Related article: Nationwide Insurance: Using a Decade of Learnings to Create Next-Generation Telematics Solutions
Unlike the overall customer satisfaction scores, which were measured differently in 2024 than they were in 2023, neither the components of the UBI satisfaction scores nor the calibration scale for calculating them have changed in 2024. According to Breanne Armstrong, director of global insurance intelligence at J.D. Power, UBI scores are based on these factors:
- Initial program setup/onboarding (for drivers that signed up for UBI within the past year)
- Ease of participating in the program
- Usefulness of the information received
- Functionality of the app/website
- Discounts received for participation
Overall satisfaction scores in 2024 are based on:
- Level of trust
- Price for coverage
- People
- Ease of doing business
- Product/coverage offerings
- Problem resolution
- Digital channels
In an email to Carrier Management, Armstrong noted that absent the change in the scale used for the overall scores (from a 10-point scale to a 6-point scale), the UBI satisfaction scores would fall slightly behind the overall satisfaction scores in 2024.
“When we segment auto insurance customers by whether they are currently participating in a UBI program or not, we see some big differences in how customers rate their overall experience with their auto insurer,” she added, noting that UBI participants are included in the full study in addition to evaluating their specific experience with UBI.
“Price for coverage, one of the [overall] study dimensions, is over 50 points higher for those currently participating in a UBI program vs. those who aren’t participating,” she wrote. “Interestingly, when we focus in on just the UBI portion of experience, the UBI attribute “discounts received for participation” is nearly flat year-over-year, while the attributes “ease of participating,” “functionality of the app/website” and “usefulness of the information received” are up slightly.

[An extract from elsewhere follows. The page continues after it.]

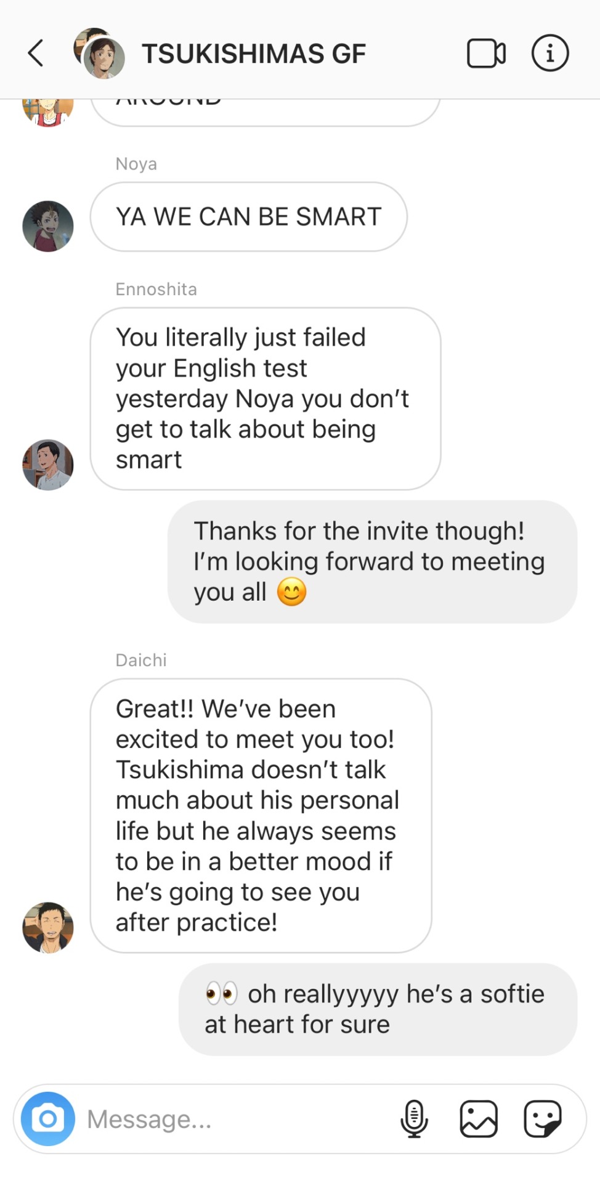Open the sticker picker
600x1183 pixels.
[543, 1118]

“So, despite the lack of improvement in the perception of the discounts UBI participants are getting, they are still rating the ‘price for coverage’ for their auto insurer significantly higher than those not enrolled in a UBI program,” she wrote. “It’s possible that they see additional value in UBI outside of just the benefit of getting a lower price on auto insurance.”

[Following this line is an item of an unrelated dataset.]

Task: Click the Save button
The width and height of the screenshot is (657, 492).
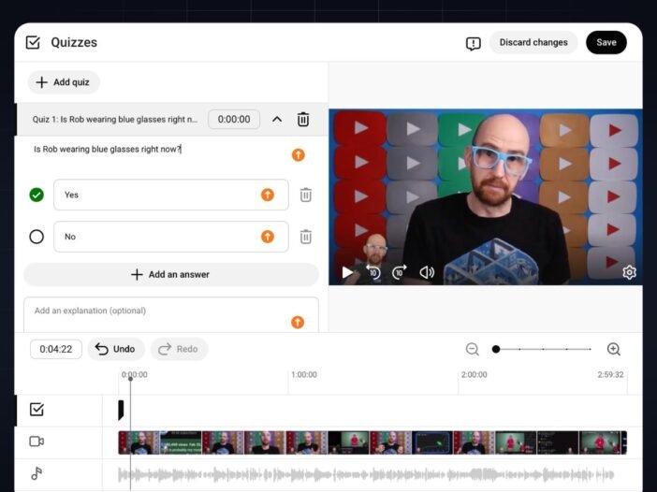Action: [606, 42]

Armstrong also noted that the “digital channels” dimension of overall scores is higher for UBI participants, perhaps reflecting the fact that they are typically more engaged digitally. “Additional exposure to the digital experience with their carrier may be driving that, or it is possible that those who are more digitally savvy are more apt to sign up for UBI,” she wrote.
A key takeaway, she concluded, “is that UBI participation had the potential to improve the overall perception of the carrier and the customer experience.”

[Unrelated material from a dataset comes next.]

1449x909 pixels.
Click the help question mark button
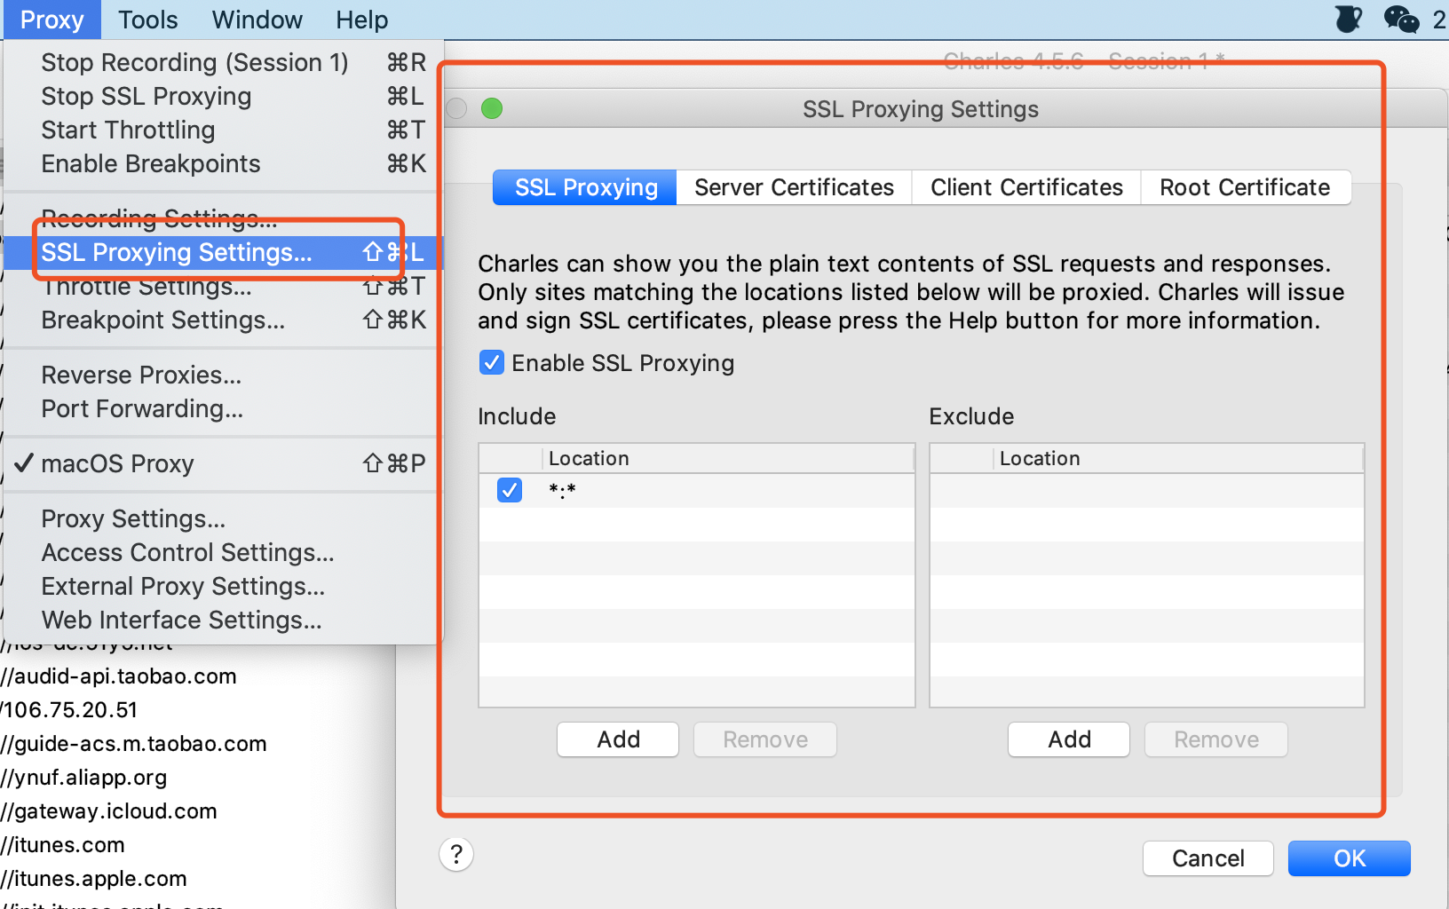coord(456,855)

Armstrong noted that the calibration scale used for UBI satisfaction scores, like the overall satisfaction scores, will change from a 10-point to a 6-point scale next year in 2025.
During a recent J.D. Power webinar, “The Evolution of Auto Insurance Customer Satisfaction,” Armstrong also described some study enhancements on tap for 2025 with survey modules, including an expanded UBI section that will delve into changes in driving behavior for UBI customers and whether or not some customers get pricing penalties based on driving behavior, among other things.
Other areas that J.D. Power will look into in 2025 include customer reasons for bundling home and auto, and customer awareness and usage of value-add non-insurance services (coupons, memberships, mitigation services, etc.)